绝对节点坐标列式实体梁单元建模方法及应用
收稿日期: 2014-09-28
修回日期: 2015-07-16
网络出版日期: 2015-07-21
基金资助
国家“973”计划 (2013CB733004); 国防重点学科开放基金 (HIT.KLOF.MST.201508); 哈尔滨工业大学科研创新基金 (HIT.NSRIF.201515)
Modelling method and application of solid beam element based on absolute nodal coordinate formulation
Received date: 2014-09-28
Revised date: 2015-07-16
Online published: 2015-07-21
Supported by
National Basic Research Program of China (2013CB733004); National Key Discipline Laboratory Open Fundation (HIT.KLOF.MST.201508); Natural Scientific Research Innovation Foundation in Harbin Institute of Technology (HIF.NSRIF.201515)
在多体系统动力学建模方法中,传统非等参梁单元的建模方法主要基于Euler-Bernoulli梁或Timoshenko梁理论,无法准确描述截面变形;而传统绝对节点坐标列式索梁单元虽然能够准确描述截面变形,但需引入额外描述及处理闭锁问题;与上述单元不同,绝对节点坐标列式实体单元可以通过节点坐标直接描述截面变形,避免单元变形带来的闭锁问题。本文在实体单元方法基础上,首次提出了考虑单元连续性条件和黏弹性阻尼模型的绝对节点坐标列式实体梁单元,并使用实体梁单元实现了对多体系统的建模。仿真结果表明,对比传统有限单元及绝对节点坐标列式单元,实体梁单元能够更好地表征柔性梁的非线性特性,满足大变形柔性计算的需求。

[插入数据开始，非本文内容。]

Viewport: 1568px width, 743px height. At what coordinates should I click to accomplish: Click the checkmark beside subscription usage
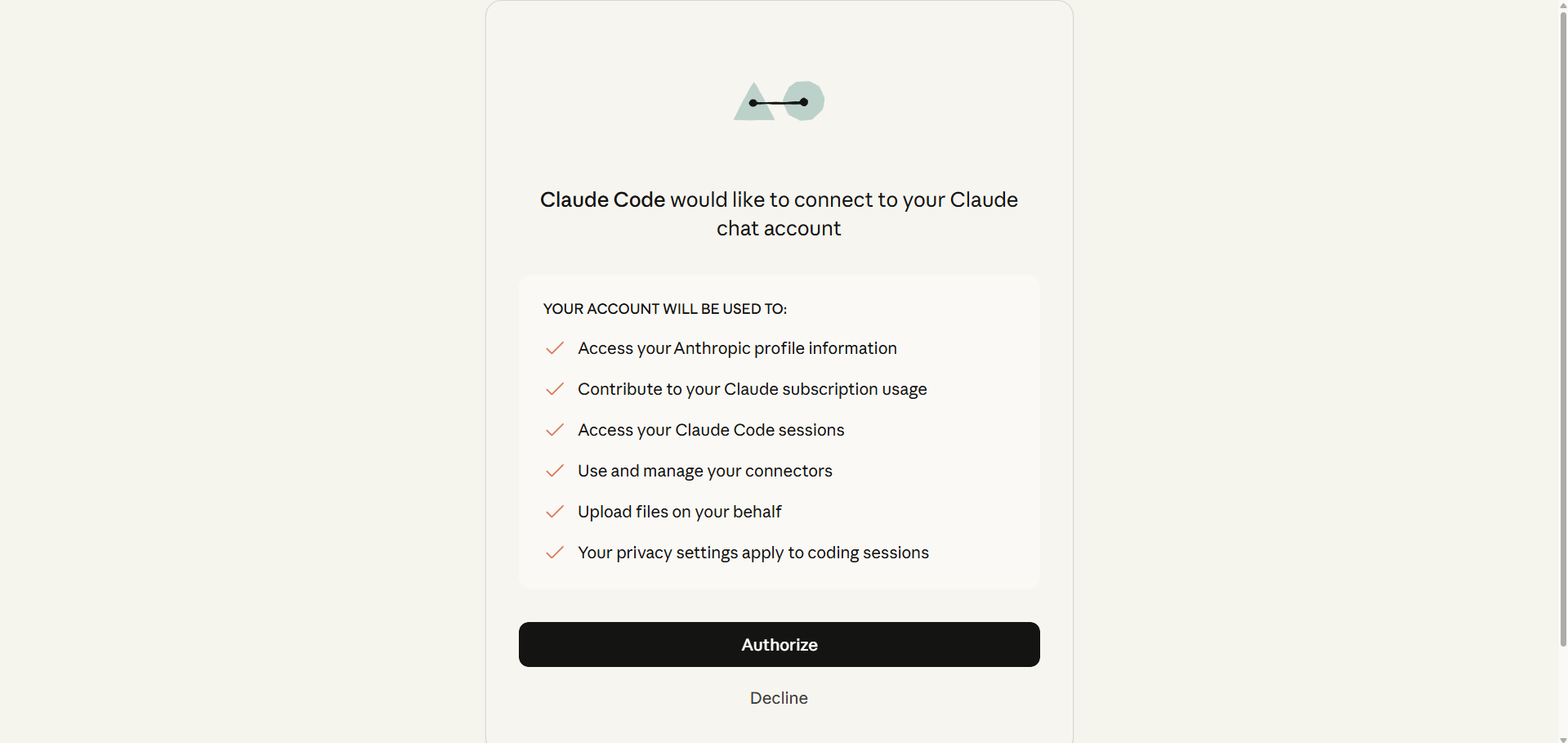coord(554,390)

马超 , 魏承 , 赵阳 , 王然 . 绝对节点坐标列式实体梁单元建模方法及应用[J]. 航空学报, 2015 , 36(10) : 3316 -3326 . DOI: 10.7527/S1000-6893.2015.0201
In the multibody system dynamics formulations, the modeling of classical non-isoparametric beam element is mainly based on the Euler-Bernoulli and Timoshenko beam theories, which cannot accurately describe the deformation of the beam cross section. Although the absolute node coordinate formulation beam element is able to achieve section description, it is necessary to introduce additional description frames and deal with series locking problems. Different from the elements mentioned above, the absolute nodal coordinate formulation solid element directly describes the section deformation through the node coordinates without the locking problems. Based on the solid element, the absolute nodal coordinate solid beam element considering the continuity condition and internal viscoelastic damping, has been provided and achieved for the first time. With the solid beam element, the modelling of a multibody system is realized. According to numerical simulations, it is able to obtain some nonlinearity results with solid beam element and the precision is much higher than traditional finite element and absolute nodal coordinate formulation element.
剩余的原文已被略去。